Start of Given records
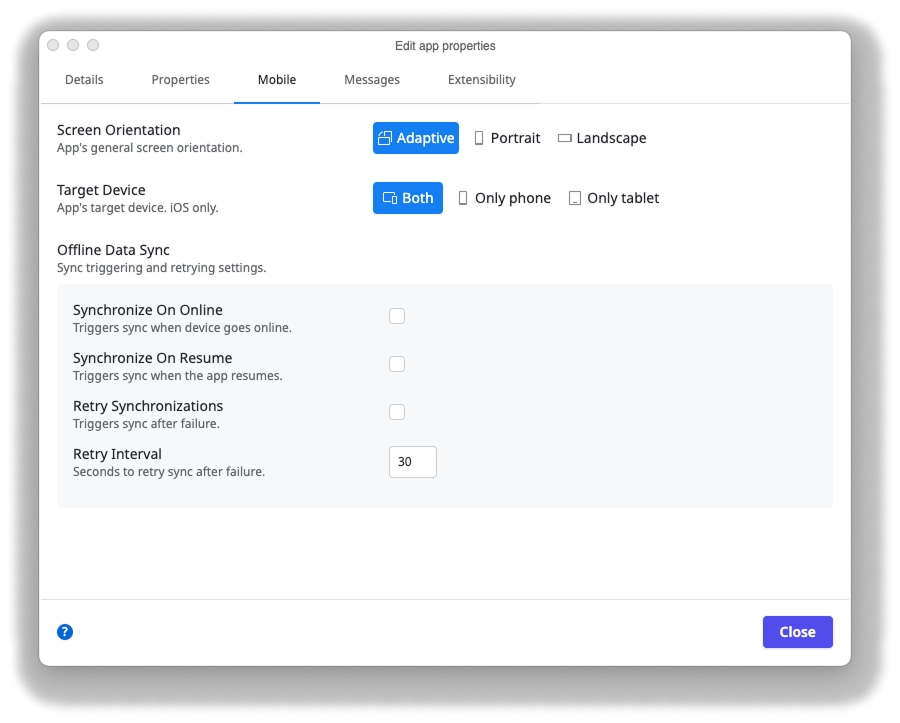Open the Properties tab
This screenshot has height=723, width=900.
(180, 79)
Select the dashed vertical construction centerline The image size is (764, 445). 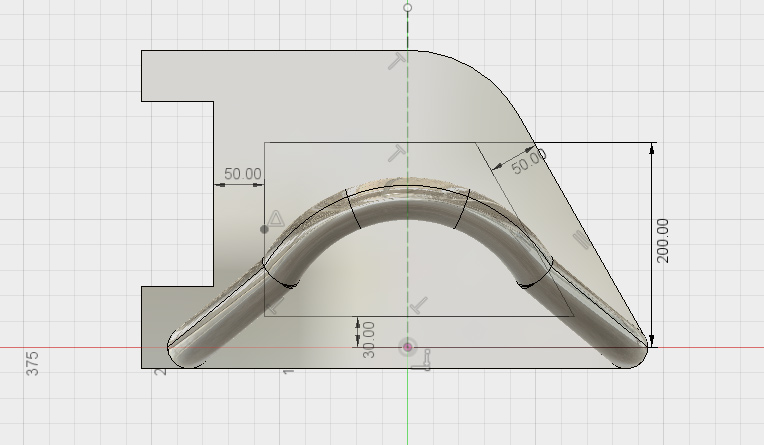407,110
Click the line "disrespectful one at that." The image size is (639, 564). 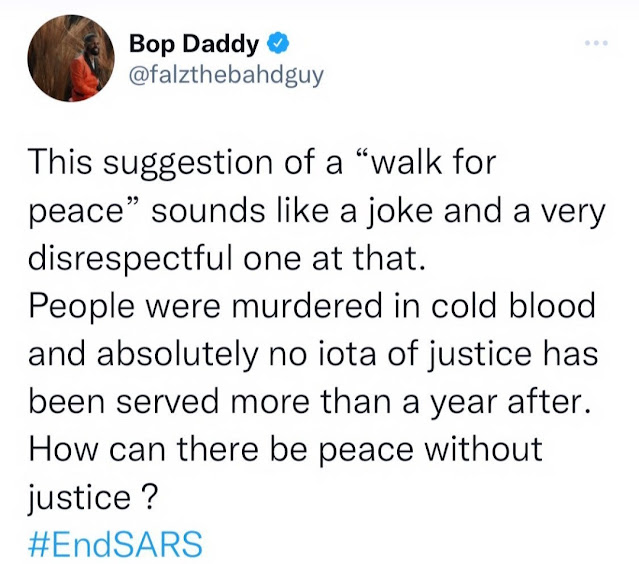(x=227, y=258)
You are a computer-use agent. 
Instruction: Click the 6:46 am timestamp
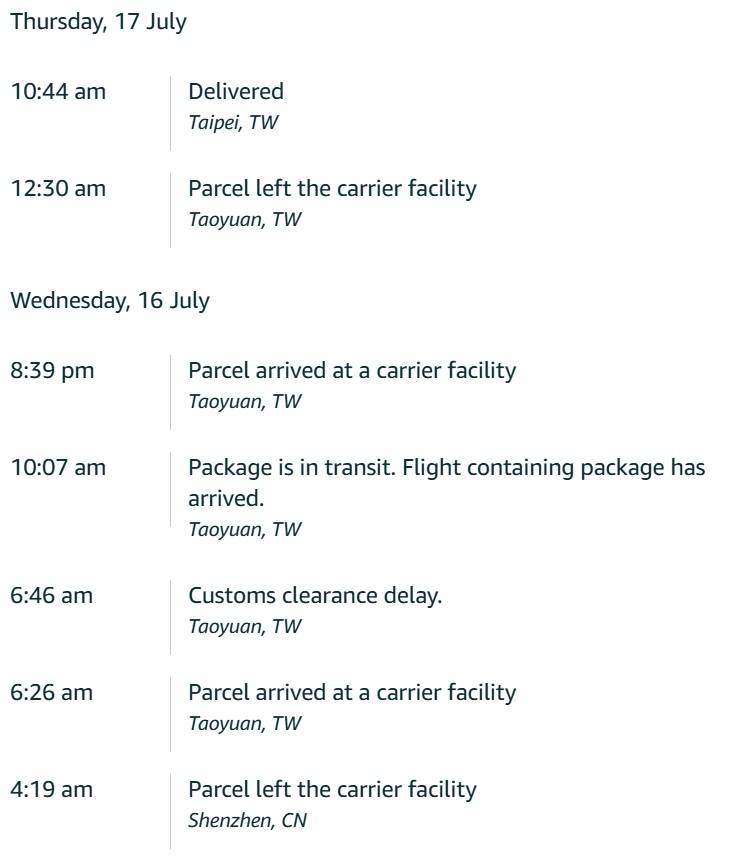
End of Given records
Every line from the one containing "You are a computer-use agent." through the final line of the records above is to be written out exactly; nothing else, and no pictures.

Exercise solution:
You are a computer-use agent. 
Instruction: Click the 6:46 am timestamp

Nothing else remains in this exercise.